Please give the records again from the line with "At what coordinates should I click to accomplish: Click" to the line with "Looking at the screenshot, I should pos(593,138).", swapping "Instagram" for "Facebook" and leaving everything else unchanged.

______________________________

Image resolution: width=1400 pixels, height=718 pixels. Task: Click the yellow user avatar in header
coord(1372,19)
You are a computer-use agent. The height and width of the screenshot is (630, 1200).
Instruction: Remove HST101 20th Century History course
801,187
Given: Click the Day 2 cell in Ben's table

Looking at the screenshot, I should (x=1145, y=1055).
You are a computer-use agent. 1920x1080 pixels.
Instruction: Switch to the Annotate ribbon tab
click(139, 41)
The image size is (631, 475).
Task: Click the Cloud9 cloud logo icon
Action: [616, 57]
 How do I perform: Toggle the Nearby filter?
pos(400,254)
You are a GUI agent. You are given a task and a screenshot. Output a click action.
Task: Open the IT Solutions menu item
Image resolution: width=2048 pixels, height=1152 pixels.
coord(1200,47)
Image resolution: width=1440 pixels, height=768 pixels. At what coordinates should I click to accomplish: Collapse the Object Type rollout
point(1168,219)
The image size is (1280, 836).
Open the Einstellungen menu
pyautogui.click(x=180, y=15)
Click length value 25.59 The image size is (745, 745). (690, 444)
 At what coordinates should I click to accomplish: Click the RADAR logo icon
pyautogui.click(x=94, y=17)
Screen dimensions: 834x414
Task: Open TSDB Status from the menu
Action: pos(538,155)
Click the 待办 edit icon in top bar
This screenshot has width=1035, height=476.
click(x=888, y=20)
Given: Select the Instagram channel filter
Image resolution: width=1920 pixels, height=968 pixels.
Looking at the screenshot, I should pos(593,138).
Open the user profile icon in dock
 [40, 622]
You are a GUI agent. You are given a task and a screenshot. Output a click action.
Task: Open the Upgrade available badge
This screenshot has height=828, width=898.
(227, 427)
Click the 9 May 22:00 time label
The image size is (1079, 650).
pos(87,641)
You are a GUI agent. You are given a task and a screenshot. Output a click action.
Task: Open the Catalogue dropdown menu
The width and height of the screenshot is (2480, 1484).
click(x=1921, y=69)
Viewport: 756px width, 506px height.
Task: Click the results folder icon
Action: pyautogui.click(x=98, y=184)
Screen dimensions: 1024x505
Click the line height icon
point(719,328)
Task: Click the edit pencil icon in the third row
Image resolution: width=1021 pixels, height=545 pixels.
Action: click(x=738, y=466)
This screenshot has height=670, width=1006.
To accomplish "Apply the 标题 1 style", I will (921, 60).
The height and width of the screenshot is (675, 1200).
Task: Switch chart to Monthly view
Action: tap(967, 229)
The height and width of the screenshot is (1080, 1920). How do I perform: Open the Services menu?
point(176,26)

______________________________

• OUTPUT OF THE TASK:
 At what coordinates should I click to accomplish: Click the RADAR logo icon
pyautogui.click(x=94, y=17)
Screen dimensions: 834x414
Task: Open TSDB Status from the menu
Action: pos(538,155)
Click the 待办 edit icon in top bar
This screenshot has width=1035, height=476.
click(x=888, y=20)
Given: Select the Facebook channel filter
Image resolution: width=1920 pixels, height=968 pixels.
Looking at the screenshot, I should pos(593,138).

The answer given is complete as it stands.